意見書(食品の安全性確保の強化を求める意見書)
発議第5号
意見書
食品の安全性確保の強化を求める意見書
食品の安全性の確保は、適正な栄養の摂取とともに、国民の健康にとっても極めて重要な課題である。特に、近年において、従来の農薬や化学肥料による食品汚染に加え、O-157や狂牛病の発生、ダイオキシンや環境ホルモンなどによる食品・環境汚染、あるいは遺伝子組みかえ食品の登場、さらには、大手食品メーカーのずさんな製品管理による大規模な食中毒事故の発生などの問題も加わり、国民の間から、食品の安全性確保を求める声が一層強まっている。今日、遺伝子組みかえ技術等の新しい技術を活用した食品の開発も、国内外を問わず行われ、かつ、我が国においては海外からの輸入食品が急増しており、それらの食品の安全性確保が十分であるかどうかといった不安も、国民の間に広がっている。政府においては、農薬・食品添加物に対する規制や、遺伝子組みかえ食品の安全基準や表示の義務づけ、あるいは食品行政への消費者参加等、一定の施策が講じられているところではあるが、政策決定過程やそれらの根拠となる考えやデータ等の情報公開などが、まだ不十分であるとの指摘もなされている。よって、政府におかれては、食品のより一層の安全性を確保するために、以下の施策を早期に実施されるよう強く要望する。

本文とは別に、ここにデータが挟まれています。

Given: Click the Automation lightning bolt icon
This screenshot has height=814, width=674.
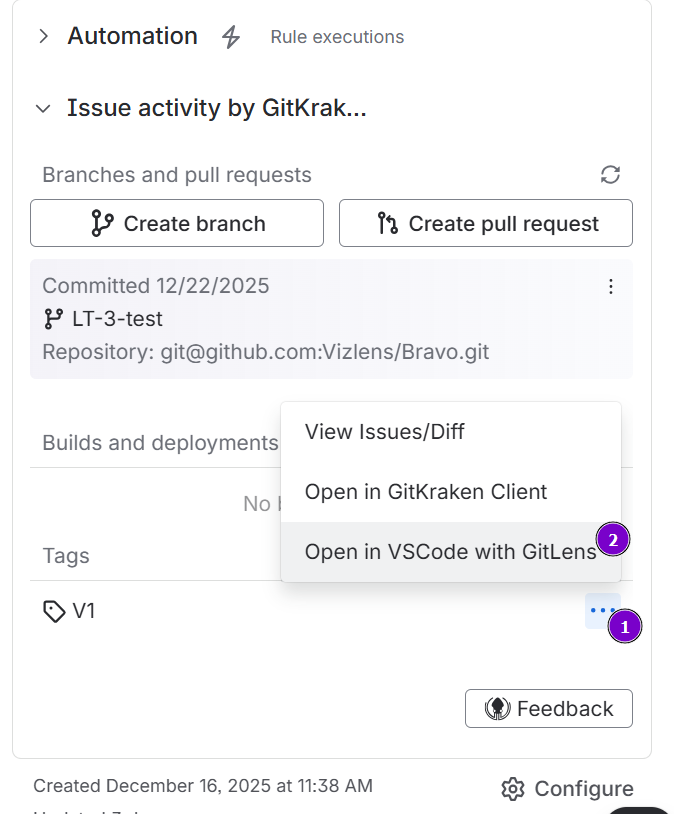Looking at the screenshot, I should pyautogui.click(x=230, y=36).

- 食品行政に、国民の意見・要望を広く反映するために、パブリック・コメント(国民の意見申し出)制度の充実を図るとともに、食品行政への国民参加を促進すること。
- 遺伝子組みかえ食品やアレルギー物質を含む食品の表示の義務づけを拡大するとともに、遺伝子組みかえ等の技術による食品の長期にわたる安全性や、環境に与える影響を調査研究し、安全性確保対策に万全を期すこと。
- 農薬・動物用医薬品の残留基準の対象品目を拡大するとともに、食品添加物の指定制度の充実を図ること。
- 食品安全行政に関しての情報公開を一層進めるとともに、食品メーカーに対する抜き打ち調査等、チェック体制を強化すること。
- 昨年12月末に厚生省が発表した「食の安全推進アクションプラン」の着実な実施を図り、その結果を国民に公表すること。
以上、地方自治法第99条の規定により意見書を提出する。